O que fazer:
A. Liste todas as referências a anos, décadas ou séculos que aparecem no trecho sobre Agnès Varda.
B. Dê sequência ao trecho sobre a obra de Agnès Varda a partir do ponto em que ele termina.

Trecho para leitura:
==========

Outro filme importantíssimo de sua filmografia e que integrou esse movimento cinematográfico foi "Cleo das 5 às 7" (1962), considerada por muitos como sua obra-prima, que ainda é um dos filmes mais conhecidos de Varda e destaca sua sensibilidade para questões femininas. Nesse filme acompanhamos duas angustiantes horas vividas por uma cantora pop que aguarda o resultado de uma biópsia. Sabendo que o resultado do exame pode mudar totalmente a trajetória de sua vida, a protagonista passa por extensos e profundos momentos de reflexão sobre sua vida e sua imagem (que é constantemente objetificada), além de que tem de encarar seu medo (assim como também do espectador) da morte. As qualidades do filme e a diversidade de temas abordados durante sua projeção tornaram-no uma das obras mais importantes e celebradas do cinema.
Para além de sua reconhecida obra ficcional, em sua filmografia destaca-se seu extenso trabalho como documentarista. A obra de Varda frequentemente explorou a vida cotidiana e as experiências de pessoas comuns. Seu documentário "Du côte de la côte" (1958) examinou as atividades de veraneio na costa francesa, estabelecendo sua reputação como uma observadora aguçada da sociedade. Ao longo de sua carreira, Agnès Varda não apenas explorou temas pessoais, mas também abraçou questões sociais e políticas em seus documentários. Ela abordou diversas temáticas, ambientes e momentos histórico-sociais. Desde o movimento dos "panteras negras", na década de 1960 nos EUA, ao movimento feminista francês no decorrer do século XX. Passou pelos bailes de Cuba e pelas ruas francesas abordando pessoas comuns.

==========

Dados fornecidos:
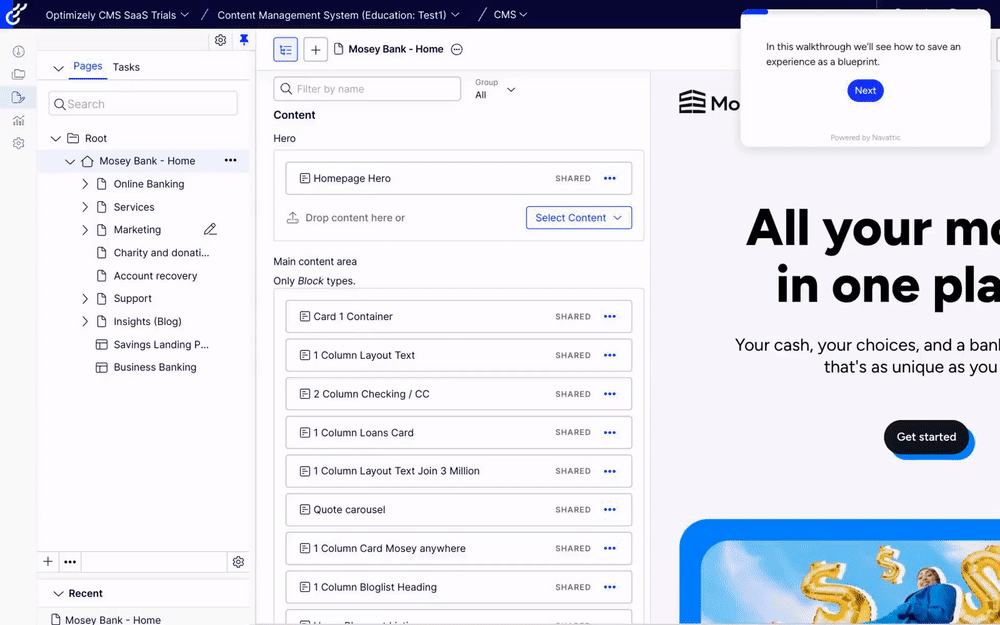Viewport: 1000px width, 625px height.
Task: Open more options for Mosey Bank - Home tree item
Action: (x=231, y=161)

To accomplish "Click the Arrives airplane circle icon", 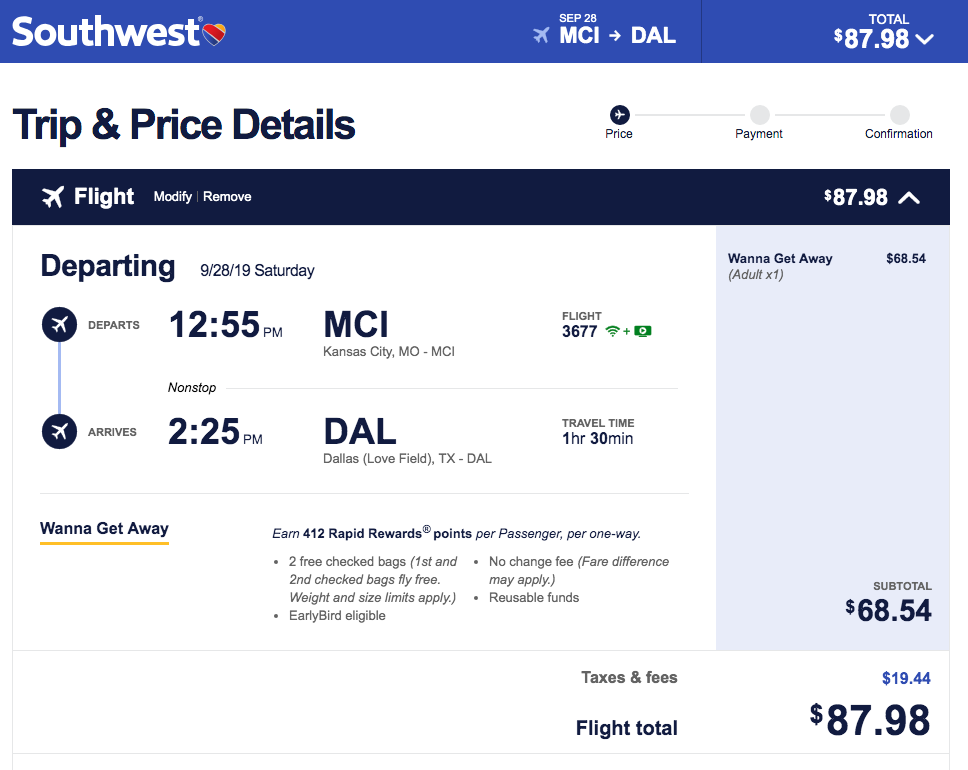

==========

Respostas dos exercícios:
A. 1962; 1958; década de 1960; século XX.

B.
Em "Les Glaneurs et la glaneuse" (2000), por exemplo, ela examina a sociedade de consumo e a vida de pessoas marginalizadas que buscam sobreviver através da recuperação de alimentos e objetos descartados. E foi assim, a partir de seu olhar gentil e atento, que ela retratou o mundo com tantos detalhes e com tanta vivacidade. Ela encontrava no ordinário tudo que havia de mais extraordinário. Com suas próprias palavras, em seu documentário "As praias de Agnès" (2009), ela diz que "se abríssemos as pessoas, encontraríamos paisagens".
O cinema representou outro importante detalhe de sua vida. Foi por meio dele que conheceu, em 1958, outro notório diretor francês que era apaixonado por musicais, o diretor Jacques Demy. Ele foi responsável por obras como "Os guarda-chuvas do amor" (196) e "Duas garotas românticas" (1967). Três anos após se conhecerem, casaram-se e viveram juntos até a morte do diretor em 1990. A paixão e admiração de Varda por Demy fez com que ela fizesse dois filmes dedicados à sua memória: o longa de ficção "Jacques de Nantes" (1991) e o documentário "O Universo de Jacques Demy" (1955).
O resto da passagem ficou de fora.